Exercise objective
Only the lines from the first line of the data through the line containing "How Design Styles" belong in the answer, transcribed exactly; pictures do not.

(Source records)
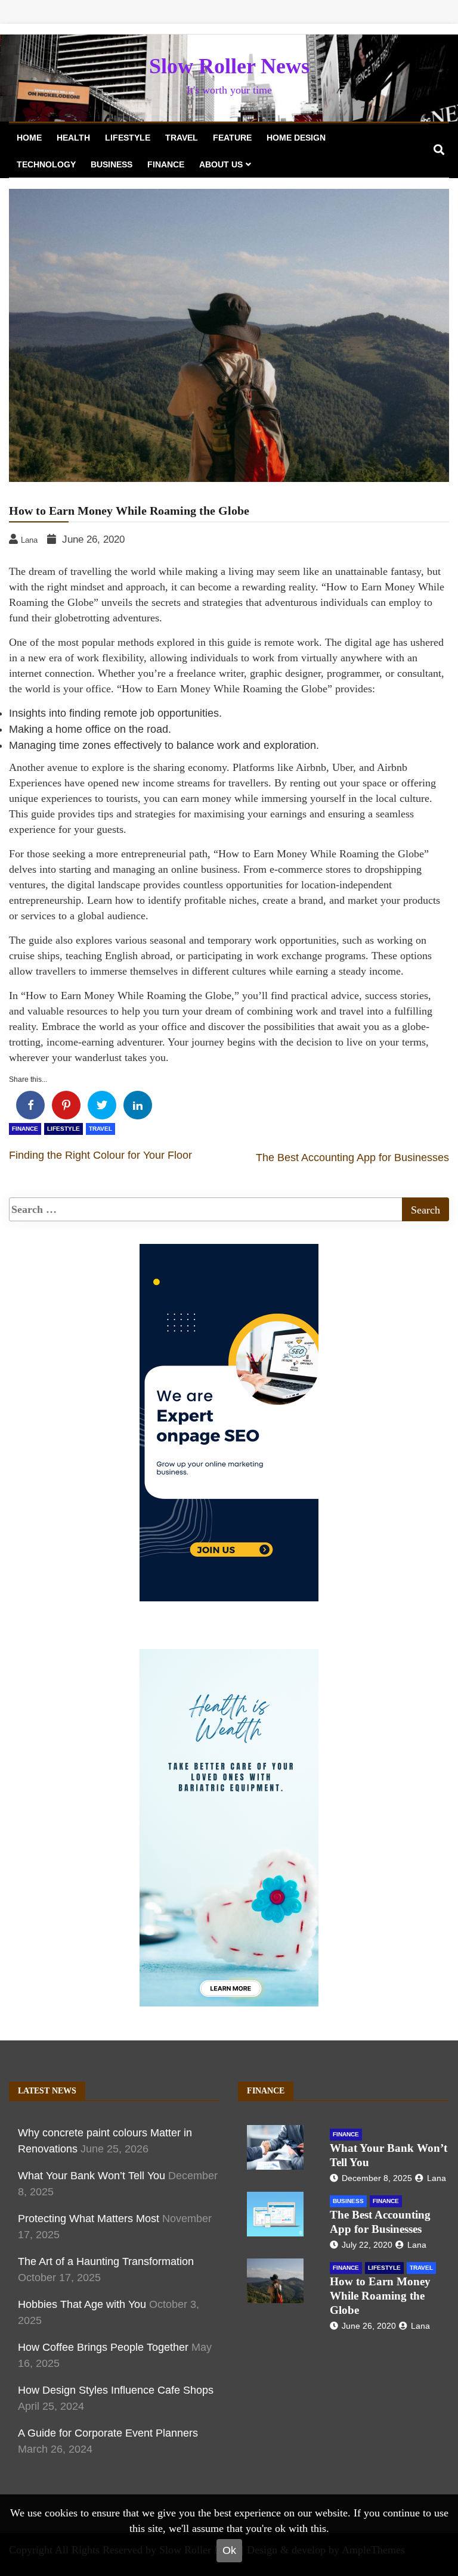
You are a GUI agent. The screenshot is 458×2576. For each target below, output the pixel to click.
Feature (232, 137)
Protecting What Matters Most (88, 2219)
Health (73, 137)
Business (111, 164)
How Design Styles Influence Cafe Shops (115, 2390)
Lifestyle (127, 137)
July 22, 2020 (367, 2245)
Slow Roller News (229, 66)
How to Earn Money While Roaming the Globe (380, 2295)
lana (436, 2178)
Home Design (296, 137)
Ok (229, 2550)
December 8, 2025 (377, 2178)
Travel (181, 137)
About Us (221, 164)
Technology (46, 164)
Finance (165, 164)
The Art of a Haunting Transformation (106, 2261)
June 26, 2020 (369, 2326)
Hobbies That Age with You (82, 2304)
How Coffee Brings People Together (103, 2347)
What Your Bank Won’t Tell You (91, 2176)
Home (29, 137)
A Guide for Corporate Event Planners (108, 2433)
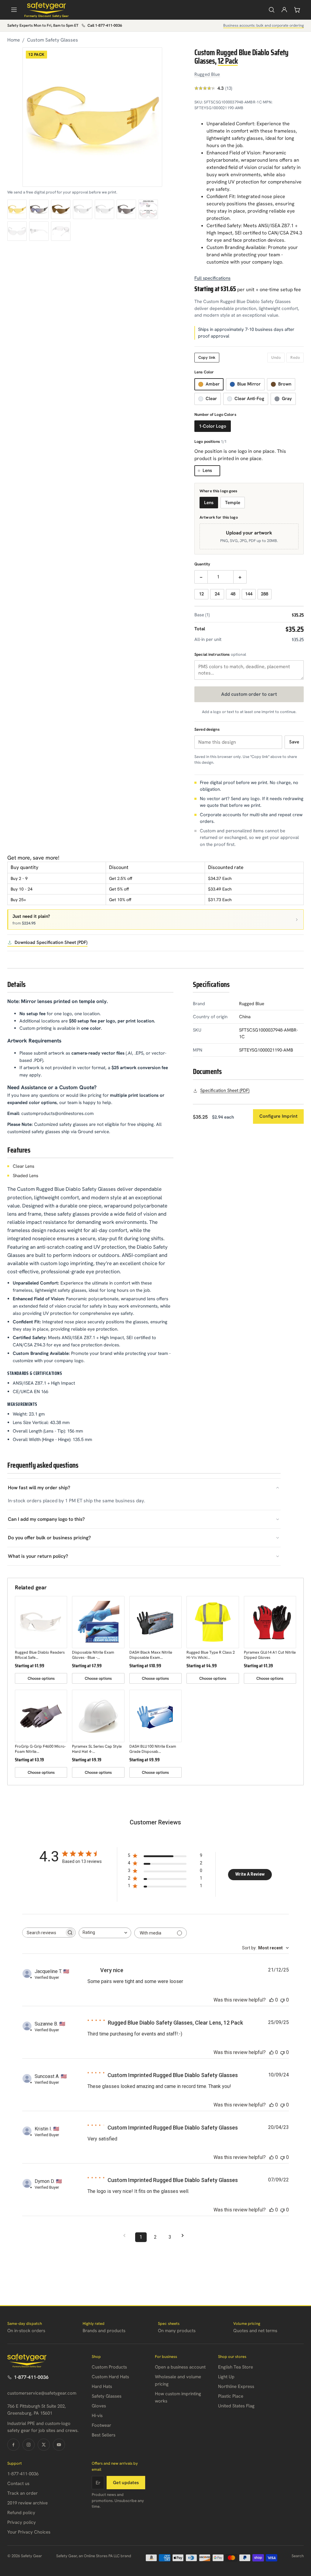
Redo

Written response
You are a GUI agent. The screenshot is 458×2576. For each target below, output the pixel to click.
Feature (232, 137)
Protecting What Matters Most (88, 2219)
Health (73, 137)
Business (111, 164)
How Design Styles Influence Cafe Shops (115, 2390)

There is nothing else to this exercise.